*Task statement*
Can you turn the paragraph beginning "The economic growth of the United States" in the text below on Native Americans and settlers into a brief list that keeps its main facts?

What did American Indians have to give up for pioneers?

The economic growth of the United States in the middle of the 19th century was achieved to a great degree at the expense of Native Americans. Despite giving up tens of thousands of acres through treaties, the tribes found the demand for land by settlers and speculators insatiable. Even the willingness of Native Americans to acculturate did not relieve the pressure on their land.
 

The Cherokee — one of the so-called "Five Civilized Tribes" along with the Creek, Choctaw, Chickasaw, and Seminole — were farmers and even owned slaves. They developed a written language in which books, tribal laws, and a constitution were published, and they were ready to press the case for their sovereignty in court. Even though the Supreme Court found Worcester v. Georgia (1832) that the Cherokee were entitled to federal protection of their lands against state claims, President Andrew Jackson did not enforce the decision.

*Supplied records*
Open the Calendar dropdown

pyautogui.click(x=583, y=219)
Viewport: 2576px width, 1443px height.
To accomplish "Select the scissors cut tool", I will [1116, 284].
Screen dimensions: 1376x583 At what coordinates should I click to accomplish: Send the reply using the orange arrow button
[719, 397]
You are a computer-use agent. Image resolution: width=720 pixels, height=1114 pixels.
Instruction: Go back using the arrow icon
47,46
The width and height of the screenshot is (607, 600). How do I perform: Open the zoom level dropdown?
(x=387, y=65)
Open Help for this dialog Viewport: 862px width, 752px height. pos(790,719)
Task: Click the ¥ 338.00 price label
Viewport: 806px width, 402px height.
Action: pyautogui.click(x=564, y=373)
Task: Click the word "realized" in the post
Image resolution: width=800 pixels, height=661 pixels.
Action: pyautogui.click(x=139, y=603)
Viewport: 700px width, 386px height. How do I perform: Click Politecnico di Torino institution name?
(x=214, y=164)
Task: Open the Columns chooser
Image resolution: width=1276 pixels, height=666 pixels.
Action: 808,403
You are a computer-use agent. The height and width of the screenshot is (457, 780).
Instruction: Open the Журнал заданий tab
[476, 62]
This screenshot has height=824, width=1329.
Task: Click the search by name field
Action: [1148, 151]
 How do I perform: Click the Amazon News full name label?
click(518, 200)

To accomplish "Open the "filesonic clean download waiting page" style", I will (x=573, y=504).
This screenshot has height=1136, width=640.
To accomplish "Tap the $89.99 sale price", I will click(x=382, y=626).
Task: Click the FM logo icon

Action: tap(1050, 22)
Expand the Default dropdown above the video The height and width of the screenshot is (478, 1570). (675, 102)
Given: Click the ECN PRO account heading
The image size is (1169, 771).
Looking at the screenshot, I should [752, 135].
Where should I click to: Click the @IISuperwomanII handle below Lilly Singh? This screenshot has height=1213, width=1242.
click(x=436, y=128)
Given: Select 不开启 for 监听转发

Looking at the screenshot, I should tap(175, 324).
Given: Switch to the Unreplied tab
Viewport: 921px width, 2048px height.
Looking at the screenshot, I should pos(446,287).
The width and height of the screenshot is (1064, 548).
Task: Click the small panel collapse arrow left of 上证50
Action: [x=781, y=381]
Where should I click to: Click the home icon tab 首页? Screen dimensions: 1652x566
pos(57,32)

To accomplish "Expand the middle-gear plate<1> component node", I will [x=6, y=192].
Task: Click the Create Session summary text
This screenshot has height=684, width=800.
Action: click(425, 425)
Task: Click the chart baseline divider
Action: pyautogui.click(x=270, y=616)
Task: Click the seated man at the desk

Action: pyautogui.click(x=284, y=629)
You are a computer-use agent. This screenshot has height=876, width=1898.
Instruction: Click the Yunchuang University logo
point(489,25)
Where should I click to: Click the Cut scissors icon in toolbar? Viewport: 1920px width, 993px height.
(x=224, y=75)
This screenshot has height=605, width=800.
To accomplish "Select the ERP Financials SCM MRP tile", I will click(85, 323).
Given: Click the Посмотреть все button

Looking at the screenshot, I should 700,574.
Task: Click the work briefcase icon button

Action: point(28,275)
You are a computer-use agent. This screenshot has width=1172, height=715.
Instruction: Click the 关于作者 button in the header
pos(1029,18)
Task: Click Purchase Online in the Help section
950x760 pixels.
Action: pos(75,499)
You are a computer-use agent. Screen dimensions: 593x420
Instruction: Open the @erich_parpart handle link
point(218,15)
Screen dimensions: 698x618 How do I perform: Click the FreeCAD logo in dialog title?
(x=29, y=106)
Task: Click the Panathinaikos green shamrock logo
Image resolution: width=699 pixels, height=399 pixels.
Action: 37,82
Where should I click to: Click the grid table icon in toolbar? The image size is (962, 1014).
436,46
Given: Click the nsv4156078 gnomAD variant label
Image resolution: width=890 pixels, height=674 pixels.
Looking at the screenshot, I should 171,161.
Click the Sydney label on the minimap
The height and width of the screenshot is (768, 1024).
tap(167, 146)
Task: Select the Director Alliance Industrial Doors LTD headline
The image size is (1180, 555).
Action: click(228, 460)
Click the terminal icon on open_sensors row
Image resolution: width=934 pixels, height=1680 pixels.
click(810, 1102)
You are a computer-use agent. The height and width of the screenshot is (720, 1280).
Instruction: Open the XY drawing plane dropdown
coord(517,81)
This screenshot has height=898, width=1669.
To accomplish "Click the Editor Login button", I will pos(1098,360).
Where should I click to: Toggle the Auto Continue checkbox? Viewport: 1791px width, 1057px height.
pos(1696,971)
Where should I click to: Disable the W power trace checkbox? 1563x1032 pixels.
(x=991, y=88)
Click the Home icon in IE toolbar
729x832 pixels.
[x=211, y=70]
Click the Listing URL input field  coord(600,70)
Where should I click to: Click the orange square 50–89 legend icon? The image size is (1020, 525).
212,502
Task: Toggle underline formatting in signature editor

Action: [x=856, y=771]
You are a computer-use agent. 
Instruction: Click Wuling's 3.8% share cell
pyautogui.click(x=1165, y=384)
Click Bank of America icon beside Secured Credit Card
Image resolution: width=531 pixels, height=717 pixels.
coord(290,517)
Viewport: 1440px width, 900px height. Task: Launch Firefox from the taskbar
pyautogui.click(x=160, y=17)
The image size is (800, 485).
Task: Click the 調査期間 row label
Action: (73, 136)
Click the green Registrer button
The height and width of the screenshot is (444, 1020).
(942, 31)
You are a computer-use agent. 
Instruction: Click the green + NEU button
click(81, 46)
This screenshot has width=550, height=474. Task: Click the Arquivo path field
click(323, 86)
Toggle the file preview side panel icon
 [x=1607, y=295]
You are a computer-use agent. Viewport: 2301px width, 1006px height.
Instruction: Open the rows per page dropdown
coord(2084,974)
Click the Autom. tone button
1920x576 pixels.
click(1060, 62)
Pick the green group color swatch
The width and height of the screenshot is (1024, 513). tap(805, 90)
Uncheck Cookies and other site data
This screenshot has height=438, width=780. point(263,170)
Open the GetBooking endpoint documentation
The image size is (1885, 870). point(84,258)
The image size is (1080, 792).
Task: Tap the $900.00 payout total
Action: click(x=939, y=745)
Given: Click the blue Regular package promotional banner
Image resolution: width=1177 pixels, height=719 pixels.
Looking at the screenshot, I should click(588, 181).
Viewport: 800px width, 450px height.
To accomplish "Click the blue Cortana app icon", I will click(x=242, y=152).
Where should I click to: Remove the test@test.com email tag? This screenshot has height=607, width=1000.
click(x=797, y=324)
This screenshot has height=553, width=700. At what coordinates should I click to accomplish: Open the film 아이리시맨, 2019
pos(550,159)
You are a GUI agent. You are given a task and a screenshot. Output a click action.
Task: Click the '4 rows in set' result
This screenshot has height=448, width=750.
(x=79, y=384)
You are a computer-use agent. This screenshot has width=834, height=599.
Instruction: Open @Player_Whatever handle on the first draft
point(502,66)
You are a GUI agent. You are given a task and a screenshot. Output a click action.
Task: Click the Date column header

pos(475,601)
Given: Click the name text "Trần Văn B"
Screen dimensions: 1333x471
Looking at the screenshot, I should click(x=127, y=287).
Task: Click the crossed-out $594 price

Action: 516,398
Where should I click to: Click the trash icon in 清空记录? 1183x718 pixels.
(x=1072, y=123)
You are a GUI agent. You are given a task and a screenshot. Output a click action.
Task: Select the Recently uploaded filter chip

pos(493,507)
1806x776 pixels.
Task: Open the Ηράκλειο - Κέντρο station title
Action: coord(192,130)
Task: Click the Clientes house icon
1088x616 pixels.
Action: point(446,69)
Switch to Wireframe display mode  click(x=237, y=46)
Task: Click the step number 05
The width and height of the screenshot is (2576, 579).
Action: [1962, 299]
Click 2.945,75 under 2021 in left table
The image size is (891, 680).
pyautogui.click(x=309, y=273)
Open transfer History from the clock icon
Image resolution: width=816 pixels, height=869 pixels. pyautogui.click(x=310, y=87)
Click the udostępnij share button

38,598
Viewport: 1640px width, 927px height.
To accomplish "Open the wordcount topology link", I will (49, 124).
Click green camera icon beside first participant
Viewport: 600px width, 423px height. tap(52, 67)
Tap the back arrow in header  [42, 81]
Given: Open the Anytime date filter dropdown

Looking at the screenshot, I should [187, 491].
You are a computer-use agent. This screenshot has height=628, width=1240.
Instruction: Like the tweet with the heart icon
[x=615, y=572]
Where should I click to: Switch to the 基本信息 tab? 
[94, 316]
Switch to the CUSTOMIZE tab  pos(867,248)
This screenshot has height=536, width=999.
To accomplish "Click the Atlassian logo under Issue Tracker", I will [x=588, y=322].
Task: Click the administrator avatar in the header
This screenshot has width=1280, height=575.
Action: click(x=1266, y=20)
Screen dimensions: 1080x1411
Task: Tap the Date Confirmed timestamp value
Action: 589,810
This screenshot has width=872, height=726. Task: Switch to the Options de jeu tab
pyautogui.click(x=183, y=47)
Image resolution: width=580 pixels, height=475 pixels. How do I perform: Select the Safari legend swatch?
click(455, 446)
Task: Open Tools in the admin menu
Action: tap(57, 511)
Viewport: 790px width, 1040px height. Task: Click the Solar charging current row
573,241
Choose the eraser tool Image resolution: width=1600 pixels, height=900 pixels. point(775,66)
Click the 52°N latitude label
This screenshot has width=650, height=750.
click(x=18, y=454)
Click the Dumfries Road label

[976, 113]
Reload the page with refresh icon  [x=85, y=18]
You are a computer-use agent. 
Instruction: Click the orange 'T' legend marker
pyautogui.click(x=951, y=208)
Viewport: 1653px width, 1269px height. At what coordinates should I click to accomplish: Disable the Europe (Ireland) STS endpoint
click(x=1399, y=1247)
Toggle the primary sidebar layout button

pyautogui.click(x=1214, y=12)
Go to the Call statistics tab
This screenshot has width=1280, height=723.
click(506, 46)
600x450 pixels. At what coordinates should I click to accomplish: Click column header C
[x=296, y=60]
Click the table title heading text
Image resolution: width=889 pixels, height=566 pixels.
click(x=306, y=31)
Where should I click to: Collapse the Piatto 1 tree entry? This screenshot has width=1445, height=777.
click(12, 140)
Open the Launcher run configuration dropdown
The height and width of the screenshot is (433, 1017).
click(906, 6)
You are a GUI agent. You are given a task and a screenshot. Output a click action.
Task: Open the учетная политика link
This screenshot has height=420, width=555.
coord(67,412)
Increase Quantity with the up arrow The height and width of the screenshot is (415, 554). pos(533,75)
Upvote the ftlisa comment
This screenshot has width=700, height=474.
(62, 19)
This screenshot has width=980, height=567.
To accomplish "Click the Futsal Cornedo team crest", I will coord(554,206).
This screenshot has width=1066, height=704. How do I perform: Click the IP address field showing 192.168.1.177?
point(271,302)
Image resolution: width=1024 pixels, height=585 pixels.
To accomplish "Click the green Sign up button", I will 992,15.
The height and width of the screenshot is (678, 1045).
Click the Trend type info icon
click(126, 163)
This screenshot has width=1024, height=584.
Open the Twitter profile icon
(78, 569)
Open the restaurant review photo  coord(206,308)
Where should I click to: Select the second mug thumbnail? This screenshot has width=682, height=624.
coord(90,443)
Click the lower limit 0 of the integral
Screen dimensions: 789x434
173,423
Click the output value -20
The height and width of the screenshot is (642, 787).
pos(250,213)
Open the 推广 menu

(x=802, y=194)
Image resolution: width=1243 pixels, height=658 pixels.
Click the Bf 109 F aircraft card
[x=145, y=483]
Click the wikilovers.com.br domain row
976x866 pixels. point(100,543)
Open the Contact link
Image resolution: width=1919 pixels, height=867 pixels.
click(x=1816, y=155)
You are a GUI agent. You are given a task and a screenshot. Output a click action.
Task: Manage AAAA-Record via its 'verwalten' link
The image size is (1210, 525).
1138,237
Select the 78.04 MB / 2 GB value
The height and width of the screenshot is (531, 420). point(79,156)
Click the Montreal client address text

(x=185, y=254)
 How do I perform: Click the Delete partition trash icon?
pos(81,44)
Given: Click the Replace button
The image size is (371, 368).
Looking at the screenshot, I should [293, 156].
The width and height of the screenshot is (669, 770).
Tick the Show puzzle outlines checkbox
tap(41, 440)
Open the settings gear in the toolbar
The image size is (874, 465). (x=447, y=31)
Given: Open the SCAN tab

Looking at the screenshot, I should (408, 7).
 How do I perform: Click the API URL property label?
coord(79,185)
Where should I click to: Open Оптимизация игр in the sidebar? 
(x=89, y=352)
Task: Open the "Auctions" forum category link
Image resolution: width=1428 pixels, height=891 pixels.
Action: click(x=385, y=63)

*Finished exercise*
- In the mid-19th century, U.S. economic growth came largely at Native Americans' expense.
- The tribes gave up tens of thousands of acres through treaties.
- Settlers' and speculators' demand for land stayed insatiable.
- Native Americans' willingness to acculturate did not ease the pressure on their land.